Reading: Psalm 27: 1 and 4-9

The emotions we find in the Psalm range from great confidence in God as light and salvation to times struggling with enemies and days of trouble.  The psalmist often repeats the practice of seeking, of finding refuge in God, of seeking God’s face.  There is a relationship with God that remains central in his life no matter what life brings, good or bad.

There is hope for us in the example set by the psalmist.  We too will have good days and bad, days of walking closely with God and days where we are distant from our God.  We can go from the high of worship or an especially moving faith discussion to a busyness of our week that somehow steals away our time with God.  We can allow our day to day worries and concerns to capture all of our attention and focus, and suddenly our faith is adrift.
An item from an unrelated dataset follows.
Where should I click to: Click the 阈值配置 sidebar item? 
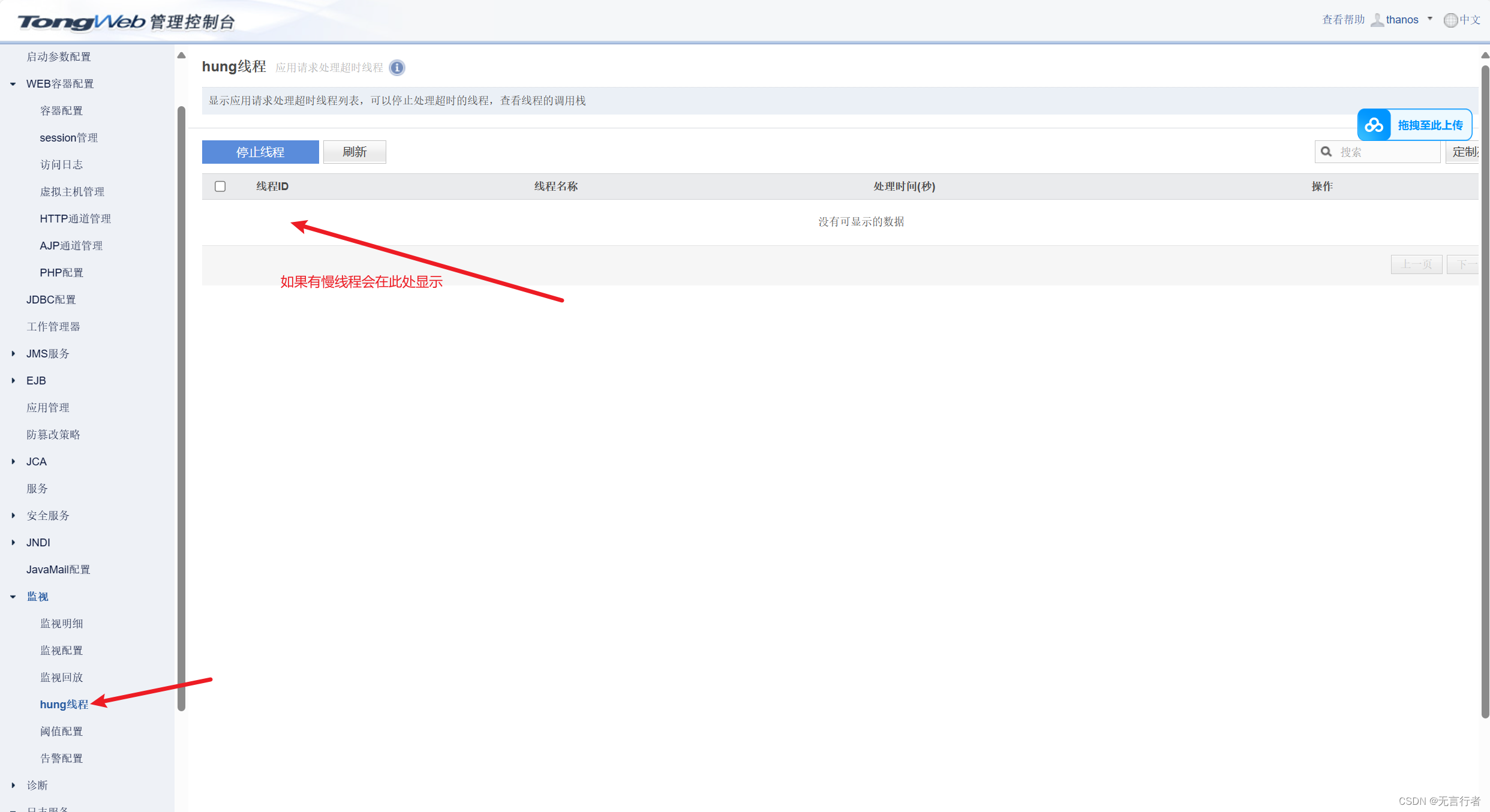[x=62, y=731]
Let us look to the example of the psalmist.  He constantly comes to God, whether rejoicing in who God is or whether seeking God’s protection.  In the Psalm we find honesty and openness – God can and wants to be in a full relationship with us – not a partial or occasional relationship.  Whether bringing our joys or our concerns, God wants to hear them.  Whether offering our praise and thanksgiving or whether struggling with our doubts and fears, God wants to hear them.

In all things and in all ways, may we seek God’s face.  May we each allow God to be our light in the darkness, our comforter in our pain, our protector in our doubts and fears, and our salvation in this life.  Verse eight reads, “Your face, Lord, I will seek”.  May we seek the Lord our God today!